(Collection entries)
-=-=-

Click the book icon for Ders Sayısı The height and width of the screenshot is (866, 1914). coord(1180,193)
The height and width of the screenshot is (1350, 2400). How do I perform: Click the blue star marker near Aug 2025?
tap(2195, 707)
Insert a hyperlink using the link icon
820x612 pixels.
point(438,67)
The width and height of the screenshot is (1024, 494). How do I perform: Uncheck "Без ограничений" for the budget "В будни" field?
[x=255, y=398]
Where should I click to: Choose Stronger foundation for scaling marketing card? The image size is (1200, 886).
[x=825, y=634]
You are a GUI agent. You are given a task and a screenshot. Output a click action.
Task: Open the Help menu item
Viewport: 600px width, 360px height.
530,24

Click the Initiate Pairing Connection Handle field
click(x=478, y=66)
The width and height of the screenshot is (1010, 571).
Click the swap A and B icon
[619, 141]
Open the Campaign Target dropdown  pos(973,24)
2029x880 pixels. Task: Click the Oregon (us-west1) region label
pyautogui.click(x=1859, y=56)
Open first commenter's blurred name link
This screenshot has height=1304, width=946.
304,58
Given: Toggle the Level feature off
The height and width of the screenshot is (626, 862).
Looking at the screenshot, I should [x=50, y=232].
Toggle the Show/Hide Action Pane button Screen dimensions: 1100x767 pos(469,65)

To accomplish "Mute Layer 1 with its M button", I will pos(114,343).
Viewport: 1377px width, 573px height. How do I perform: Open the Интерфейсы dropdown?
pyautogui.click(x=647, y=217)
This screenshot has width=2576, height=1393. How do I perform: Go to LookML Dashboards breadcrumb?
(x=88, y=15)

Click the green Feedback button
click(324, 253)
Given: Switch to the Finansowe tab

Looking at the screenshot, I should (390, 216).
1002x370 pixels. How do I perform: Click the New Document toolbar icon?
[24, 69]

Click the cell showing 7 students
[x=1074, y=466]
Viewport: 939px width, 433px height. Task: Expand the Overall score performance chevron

-=-=-

#### [Activity]
Transcribe the records above exactly, keeping every line.

#### [Your response]
Click the book icon for Ders Sayısı The height and width of the screenshot is (866, 1914). coord(1180,193)
The height and width of the screenshot is (1350, 2400). How do I perform: Click the blue star marker near Aug 2025?
tap(2195, 707)
Insert a hyperlink using the link icon
820x612 pixels.
point(438,67)
The width and height of the screenshot is (1024, 494). How do I perform: Uncheck "Без ограничений" for the budget "В будни" field?
[x=255, y=398]
Where should I click to: Choose Stronger foundation for scaling marketing card? The image size is (1200, 886).
[x=825, y=634]
You are a GUI agent. You are given a task and a screenshot. Output a click action.
Task: Open the Help menu item
Viewport: 600px width, 360px height.
530,24

Click the Initiate Pairing Connection Handle field
click(x=478, y=66)
The width and height of the screenshot is (1010, 571).
Click the swap A and B icon
[619, 141]
Open the Campaign Target dropdown  pos(973,24)
2029x880 pixels. Task: Click the Oregon (us-west1) region label
pyautogui.click(x=1859, y=56)
Open first commenter's blurred name link
This screenshot has height=1304, width=946.
304,58
Given: Toggle the Level feature off
The height and width of the screenshot is (626, 862).
Looking at the screenshot, I should [x=50, y=232].
Toggle the Show/Hide Action Pane button Screen dimensions: 1100x767 pos(469,65)

To accomplish "Mute Layer 1 with its M button", I will pos(114,343).
Viewport: 1377px width, 573px height. How do I perform: Open the Интерфейсы dropdown?
pyautogui.click(x=647, y=217)
This screenshot has width=2576, height=1393. How do I perform: Go to LookML Dashboards breadcrumb?
(x=88, y=15)

Click the green Feedback button
click(324, 253)
Given: Switch to the Finansowe tab

Looking at the screenshot, I should (390, 216).
1002x370 pixels. How do I perform: Click the New Document toolbar icon?
[24, 69]

Click the cell showing 7 students
[x=1074, y=466]
Viewport: 939px width, 433px height. Task: Expand the Overall score performance chevron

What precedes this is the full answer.